10Die Beklagte rechnete das Arbeitsverhältnis bis zum 22.08.2015 ab und zahlte den anteiligen Augustlohn an den Kläger aus (vgl. Abrechnung Anlage B3, Bl. 113 d.A).
11Der Kläger behauptet, er habe die tätliche Auseinandersetzung nicht provoziert und habe sich nicht pflichtwidrig verhalten. Er sei im Küchenbereich angegriffen und mit mehreren Faustschlägen niedergestreckt worden. Auslöser der Auseinandersetzung sei ein aggressives und verärgertes Verhalten des Zeugen Z. gegenüber der Lebensgefährtin des Klägers und gegenüber diesem selbst gewesen. So habe der Zeuge Z. den Kläger mehrfach angepöbelt und habe Beleidigungen über den Kläger kund getan. Der Kläger habe jede Auseinandersetzung vermeiden wollen. Schließlich sei der Kläger vom Zeugen Z. an der Kasse als "Schwuchtel" bezeichnet worden. Daraufhin habe sich der Kläger in die vom Gastraum nicht einsehbare Spülküche zurückgezogen, wohin ihm der Zeugen Z. gefolgt sei. Dort habe der Kläger den Zeugen Z. mit den Worten "was ist los?" zur Rede gestellt. Ggfls. sei es dort zu wechselseitigen Beleidigungen gekommen, woraufhin der Zeuge Z. unvermittelt und ohne weitere Ankündigung den Kläger unmittelbar drei bis vier Mal ins Gesichts geschlagen habe. Der Kläger sei zu Boden gefallen und dort vom Zeugen Z. ins Gesicht getreten worden. Andere Mitarbeiter hätten dann die Beteiligten getrennt. Erst nachdem der Kläger aufgerichtet worden sei, habe er den Zeugen Z. in Notwehr ggfls. geschubst. Die Kündigung habe er am 25.08.2014 erhalten. Er ist der Ansicht, die Klage sei nachträglich zuzulassen, da er nach den vorhandenen Informationen alles Erforderliche getan habe. Weder aus den Insolvenzbekanntmachungen noch aus dem Kündigungsschreiben habe sich ein Hinweis auf ein Insolvenzverfahren und auf den Insolvenzverwalter ergeben. Aus den Internetrecherchen habe sich ergeben, dass eine Insolvenz in Eigenverwaltung beantragt worden sei, in der die Insolvenzschuldnerin die Verfügungsbefugnis behalte. Eine Verpflichtung, auch am Folgetag in das Portal der Insolvenzbekanntmachung zu schauen, habe daher nicht bestanden.
12Der Kläger beantragt,
131.festzustellen, dass das Arbeitsverhältnis zwischen den Parteien durch die Kündigung der Beklagten vom 19.08.2014 nicht aufgelöst worden ist.

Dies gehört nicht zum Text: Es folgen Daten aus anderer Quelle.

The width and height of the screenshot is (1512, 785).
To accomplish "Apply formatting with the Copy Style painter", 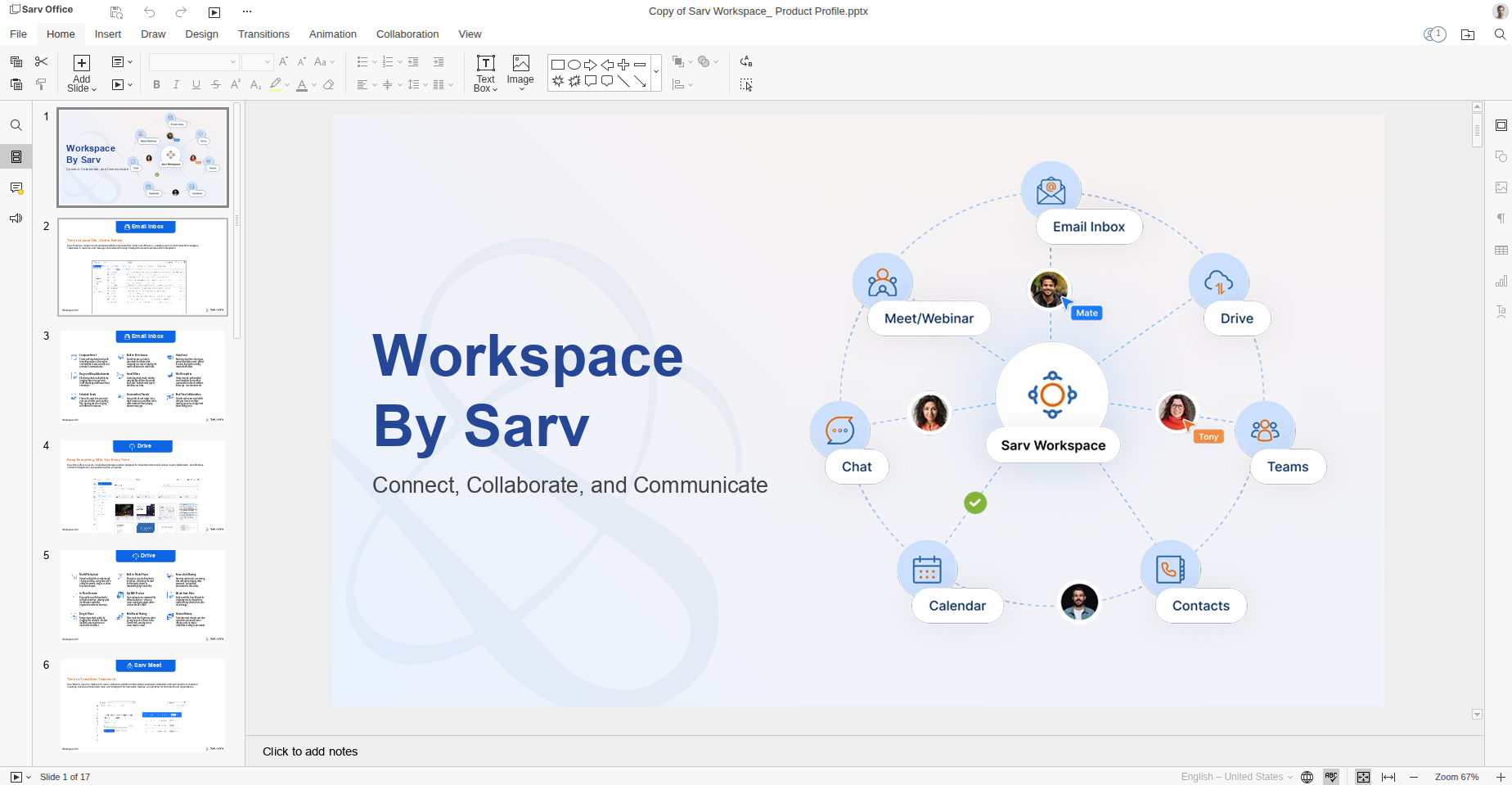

142.die Kündigungsschutzklagte gemäß § 5 Abs. 1 Satz 1 KSchG nachträglich zuzulassen.
153.die Beklagte zu verurteilen, an ihn 1.500,00 € brutto abzüglich erhaltener 907,59 € netto zuzüglich Zinsen in Höhe von 5 Prozentpunkten über dem Basiszinssatz seit dem 01.09.2014 zu zahlen.
164.hilfsweise, für den Fall des Unterliegens mit dem Antrag zu 1. die Beklagte zu verurteilen, an ihn Urlaubsabgeltung in Höhe von 1.384,62 € brutto nebst Zinsen in Höhe von 5 Prozentpunkten über dem Basiszins seit dem 26.08.2014 zu zahlen.
17Die Beklagte beantragt,
181.die Klage abzuweisen.
192.den Antrag auf nachträgliche Zulassung der Kündigungsschutzklage zurückzuweisen.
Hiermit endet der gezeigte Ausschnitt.